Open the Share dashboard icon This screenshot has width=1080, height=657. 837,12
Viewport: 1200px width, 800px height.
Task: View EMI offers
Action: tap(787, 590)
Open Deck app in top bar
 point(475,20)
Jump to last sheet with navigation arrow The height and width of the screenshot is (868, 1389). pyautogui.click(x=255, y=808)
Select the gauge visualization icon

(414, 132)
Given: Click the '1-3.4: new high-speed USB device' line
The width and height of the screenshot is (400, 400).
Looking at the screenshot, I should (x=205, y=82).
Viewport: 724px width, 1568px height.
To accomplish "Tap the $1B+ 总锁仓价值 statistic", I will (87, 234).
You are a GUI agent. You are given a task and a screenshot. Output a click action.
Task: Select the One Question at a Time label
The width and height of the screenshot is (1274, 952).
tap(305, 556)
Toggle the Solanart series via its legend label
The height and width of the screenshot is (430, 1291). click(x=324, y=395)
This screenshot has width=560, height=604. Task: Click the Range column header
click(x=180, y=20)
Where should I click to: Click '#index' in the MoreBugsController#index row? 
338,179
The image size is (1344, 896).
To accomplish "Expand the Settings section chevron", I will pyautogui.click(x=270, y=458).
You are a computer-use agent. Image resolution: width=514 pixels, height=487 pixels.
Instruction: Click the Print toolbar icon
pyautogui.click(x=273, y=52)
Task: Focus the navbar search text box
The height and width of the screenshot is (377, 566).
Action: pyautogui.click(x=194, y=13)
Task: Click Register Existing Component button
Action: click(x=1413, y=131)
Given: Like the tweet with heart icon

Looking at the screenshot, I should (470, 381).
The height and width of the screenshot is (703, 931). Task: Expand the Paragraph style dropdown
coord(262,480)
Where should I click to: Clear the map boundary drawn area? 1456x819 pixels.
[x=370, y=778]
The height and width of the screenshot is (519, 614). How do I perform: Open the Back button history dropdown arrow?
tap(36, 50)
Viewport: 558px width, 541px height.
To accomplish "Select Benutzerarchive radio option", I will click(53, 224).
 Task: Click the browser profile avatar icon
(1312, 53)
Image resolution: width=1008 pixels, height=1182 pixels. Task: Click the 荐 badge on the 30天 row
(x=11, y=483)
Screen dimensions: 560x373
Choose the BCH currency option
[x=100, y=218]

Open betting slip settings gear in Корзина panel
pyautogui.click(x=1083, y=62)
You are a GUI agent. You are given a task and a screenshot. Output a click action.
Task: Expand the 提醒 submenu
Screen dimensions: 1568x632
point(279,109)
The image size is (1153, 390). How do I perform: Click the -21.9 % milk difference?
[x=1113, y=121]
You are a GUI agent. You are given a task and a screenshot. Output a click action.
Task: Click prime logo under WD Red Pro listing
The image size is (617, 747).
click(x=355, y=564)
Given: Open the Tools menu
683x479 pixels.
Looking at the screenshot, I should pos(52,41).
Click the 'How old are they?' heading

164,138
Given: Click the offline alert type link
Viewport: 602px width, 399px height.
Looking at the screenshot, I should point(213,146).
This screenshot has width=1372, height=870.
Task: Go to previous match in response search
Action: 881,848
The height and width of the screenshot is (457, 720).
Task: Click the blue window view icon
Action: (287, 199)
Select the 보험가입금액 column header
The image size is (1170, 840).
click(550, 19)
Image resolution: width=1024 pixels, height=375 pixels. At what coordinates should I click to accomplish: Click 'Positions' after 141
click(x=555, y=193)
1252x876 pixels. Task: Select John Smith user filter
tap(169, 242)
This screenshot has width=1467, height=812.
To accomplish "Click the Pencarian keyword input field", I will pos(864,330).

- - - - -

**Task directions**
Reproduce only the lines above spanning from the line containing "The image size is (1344, 896)." through the line containing "Task: Focus the navbar search text box", word for word.

**Response to this exercise**
The image size is (1344, 896).
To accomplish "Expand the Settings section chevron", I will pyautogui.click(x=270, y=458).
You are a computer-use agent. Image resolution: width=514 pixels, height=487 pixels.
Instruction: Click the Print toolbar icon
pyautogui.click(x=273, y=52)
Task: Focus the navbar search text box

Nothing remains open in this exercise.